Before transferring to the biggest party school on the face of the Earth, (Arizona State University, Forks Up, Fuck U of A), I attended a small liberal arts college outside of New York City to play Division III basketball. I know what you’re thinking, and yes: it is glamorous playing sports at a school with a population of roughly 1,400 students and a student section of maybe three people. Needless to say it made me a real ladykiller.
Just kidding, all of the girls at the school were huge feminists and thought that all athletes are dumb, aggressive rapists.
Despite this, my first couple months at the school I got laid a decent amount. The problem with attending a small school, though, is that word gets around fast. Everyone — EVERYONE — knows who you’ve slept with almost immediately. It’s like high school all over again. Because of this, I had pretty much met every potential fuck buddy only two months into the school year. Then winter came, and the campus became drier than the Arabian Desert.
For around four months, I didn’t see, touch, eat, or encounter muff of any quality. I hadn’t experienced a dry streak this bad since my early years of high school, and it was quickly driving me insane. Fortunately, I found an escape plan: I decided to transfer back to my hometown of Tempe, Arizona, a place where a man with some looks and charm could sail the Southern Ocean for a lifetime (and hopefully avoid the Red Sea).
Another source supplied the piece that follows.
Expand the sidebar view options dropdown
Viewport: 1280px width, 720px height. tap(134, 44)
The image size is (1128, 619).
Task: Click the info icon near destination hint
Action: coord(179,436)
Fast forward to the second to last week of the spring semester and I was ready to pack my things already. However, there was one more social event before the semester came to a close. Every year at the school, there is a formal gala for the students; it’s similar to a fraternity formal but everyone is allowed to attend. While there, I bumped into a girl from the swim team who started to dance with me. Before you know it, we are getting it on in the middle of the dance floor. Although I was enjoying the moment, I quickly froze and realized that this girl had told me about the boyfriend she had been dating for 7 years in some previous conversation we’d had months prior. So, being the gentleman I am, I kindly inquired, “Don’t you have a fucking boyfriend?”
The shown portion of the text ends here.